Cincuenta veranos después, los meses de julio y agosto, cuando todo el mundo disfruta, o le obligan a cogerse las vacaciones, van a ser raros, muy raros. Los empresarios turísticos de la provincia y sus trabajadores confían en que los españoles puedan mitigar, en parte, la pulmonía que sacude al sector desde mediados de marzo, pero tampoco está tan claro que el mercado nacional pueda tapar tantos agujeros. Aunque el covid-19 no se haya llevado todo por delante, y no todo el mundo haya perdido su trabajo, nadie sabe cómo van a estar los bolsillos y, sobre todo, el ánimo para viajar cuando las facturas siguen llegando y las prioridades pueden ser otras. Parece que hay un sentimiento generalizado de que si este año se sale de vacaciones nadie cruzará -igual ni se puede, ya veremos- la frontera y madrileños, castellano-manchegos, vascos, aragoneses? pero también eldenses, alcoyanos, villeneros? se moverán por España, y las playas de la Costa Blanca están siempre en su agenda. No en vano el 60% del turismo nacional de la provincia llega de las tres provincias de la Comunidad.

Por ello, el sector hotelero está más que preparado con campañas de promoción y medidas que incentiven que la llegada de los españoles. Desde las sanitarias - si la limpieza ha sido siempre un dogma en los establecimientos, hoy la higiene ya es casi exagerada (para bien)-, hasta las que dictan los expertos en marketing, figuras clave hoy para amortiguar la crisis. Nadie duda, y no se puede esconder, que la temporada turística de 2020 está difícil hasta para intentar que se cierre hasta con un empate, pero hay que intentarlo. Los 300.000 trabajadores del sector, desde los empleados de un restaurante bendecido con las estrellas Michelín, hasta los del bar del barrio donde nos tomamos el café y la cerveza, merecen salir adelante y es ahí donde la Administración debe responder.

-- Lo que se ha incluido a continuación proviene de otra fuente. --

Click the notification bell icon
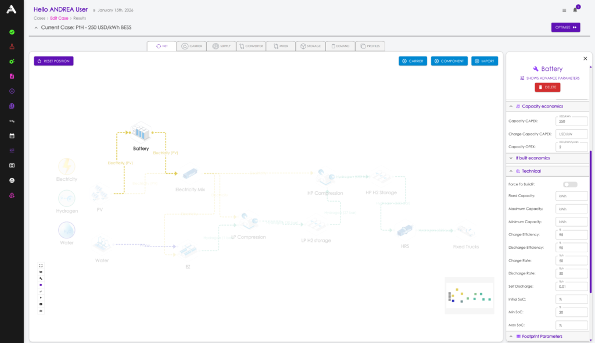 tap(575, 10)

Los ERTE siguen solución tres meses después del parón y ahora, ya, más que nunca, se necesita que la campaña de promoción anunciada por Turisme sea potente, primero en España, incluida la propia Comunidad Valenciana, y después en el resto de Europa, pero el verano no debe darse todavía por perdido. Llegará el último trimestre, llegará 2021, cuando los gurús ven la luz al final del túnel, pero ahora toca ir, parafraseando al Cholo Simeone, partido a partido y día perdido en julio y agosto no volverá. Con precaución, por supuesto, que el coronavirus llegó para quedarse, como la hipertensión, que también vive entre nosotros. La reapertura parcial de las terrazas y comercios ha dado otra vida a los municipios, sean o no sean turísticos. Pongamos todos de nuestra para que esto no se pare.